Я встречался с девушкой – познакомились на вступительных в ФизТех. Я срезался, а она прошла. Мы переписывались, пока я был в армии, потом я вернулся, поступил в Горный, и целый год идиллия была полнейшая, пока однажды мы крупно не поссорились. Я первый раз всерьез приревновал и не без повода. Она отдалилась, избегала меня, а потом я узнал от кого-то, что она собирается замуж. Нашел ее, потребовал объяснений, и тут она заявляет, что никогда не любила меня, а просто испытывала сокурсника. И он выдержал испытание с честью – теперь ведет ее в ЗАГС. Какова выдержка у обоих?

А у меня ее не оказалось, выдержки, потому что я сразу лег и уснул. Ты поймаешь меня на слове: я ведь только что сказал, что не догадался заснуть, как ты, но в том-то и суть. Ты проспишь часов двенадцать, резко сядешь на тахте, откажешься от кофе, наскоро поблагодаришь меня, стараясь не пересечься взглядами, и уйдешь, и ни к чему тебе вспоминать, как ты тихо кричала свое «а». Я, правда, считаю, что ни к чему. Так все будет, потому что именно так и было, ты сама помнишь.

Ее звали Таня.

Я уснул совсем не так, как ты, в чем и суть. А там познакомился с одним парнем, своим ровесником, по имени Валя; он был художник, а туда, где мы оба находились, его поместили родители, потому что им не нравилось, как он пишет, им бы хотелось, чтобы он писал по-другому.

Меня выписали через два с половиной месяца, а Валя остался. Мы тут же встретились с Юрой, и Юра рассказала мне про свою бабушку. Все произошло почти одновременно: родители упрятали Вальку, Таня сказала, что никогда не любила меня, и Юрина бабушка, которая на двенадцать лет подарила Юре удочку и научила его рыбачить, она теперь уходила из дома и терялась, а потом перестала узнавать Юру.

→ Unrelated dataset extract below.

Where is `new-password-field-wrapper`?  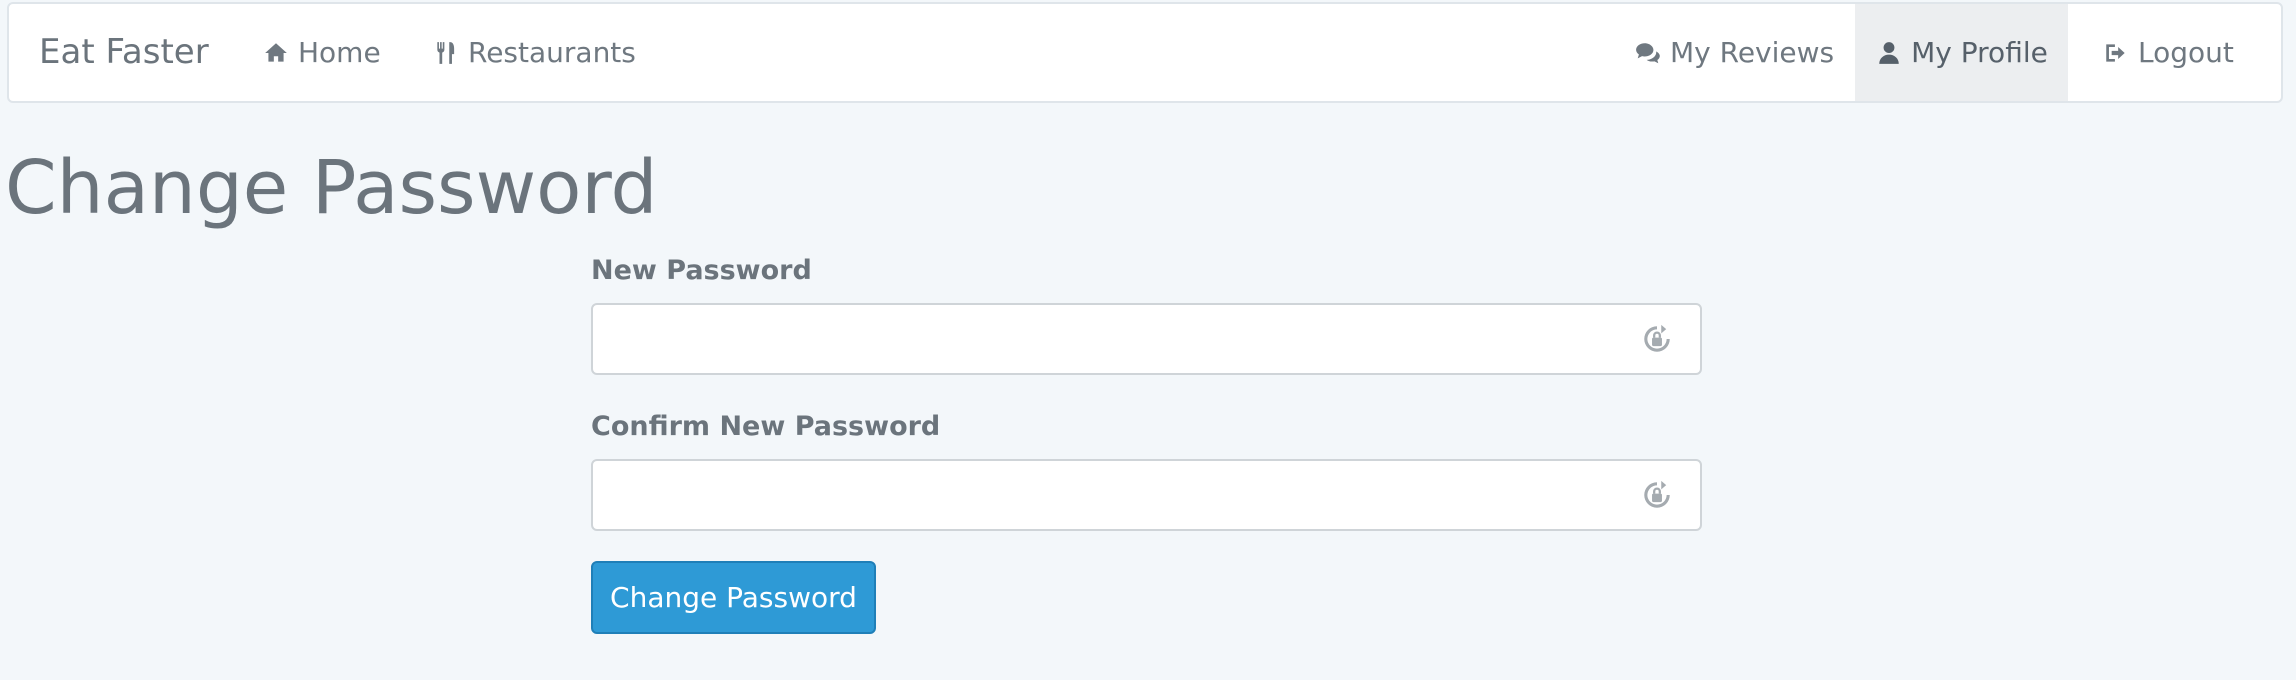
new-password-field-wrapper is located at coordinates (1146, 339). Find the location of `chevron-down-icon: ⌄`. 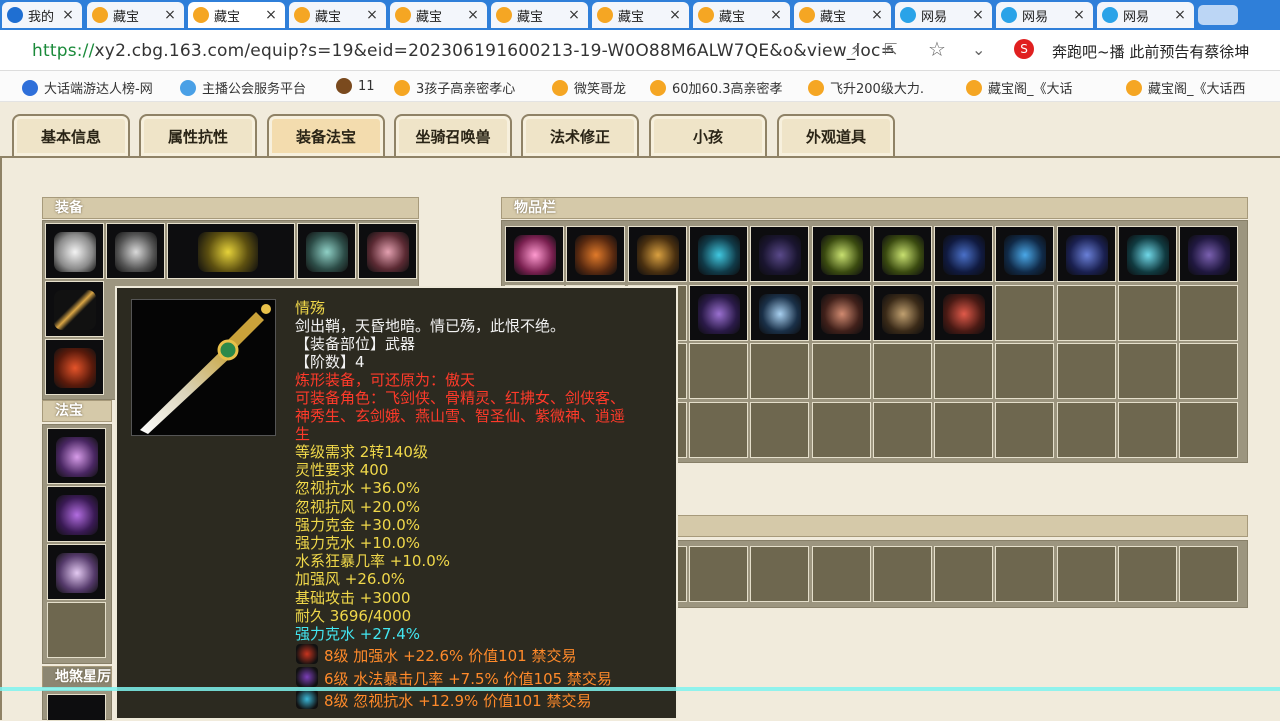

chevron-down-icon: ⌄ is located at coordinates (978, 50).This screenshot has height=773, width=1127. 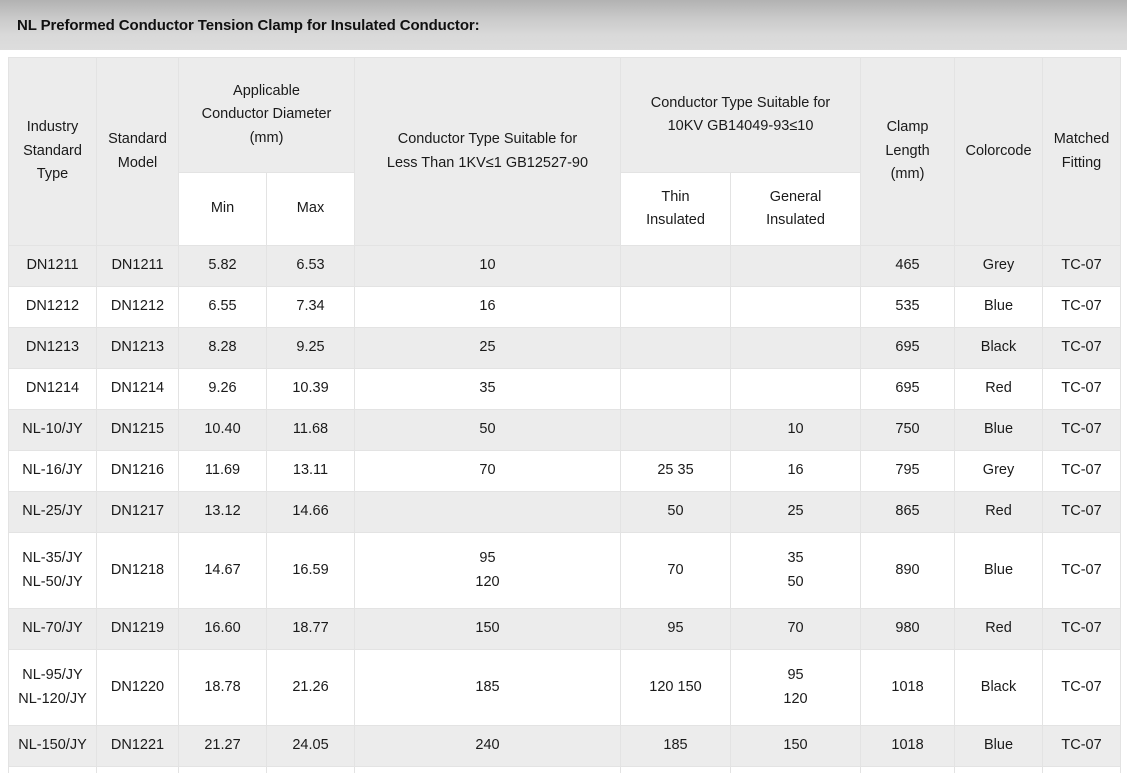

Мне было ясно, что перекошена какая-то главная ось. И я вспомнил про тысячу журавликов японской девочки. Ты, небось, не знаешь, но любой советский человек, разбуди его среди ночи, расскажет историю японской девочки, которая была больна лучевой болезнью после Хиросимы, а есть такая легенда у японцев, что если сделаешь тысячу бумажных журавликов, исполнится твое самое заветное желание. Девочка так мечтала излечиться, что поверила в это… Слышала, да? Ну, вот. Мы понятия не имели, как эти журавлики делаются. Юра раздобыл Бог весть как, в Институте восточных языков, что ли, японский детский журнал, где было про оригами, и мы засели как проклятые.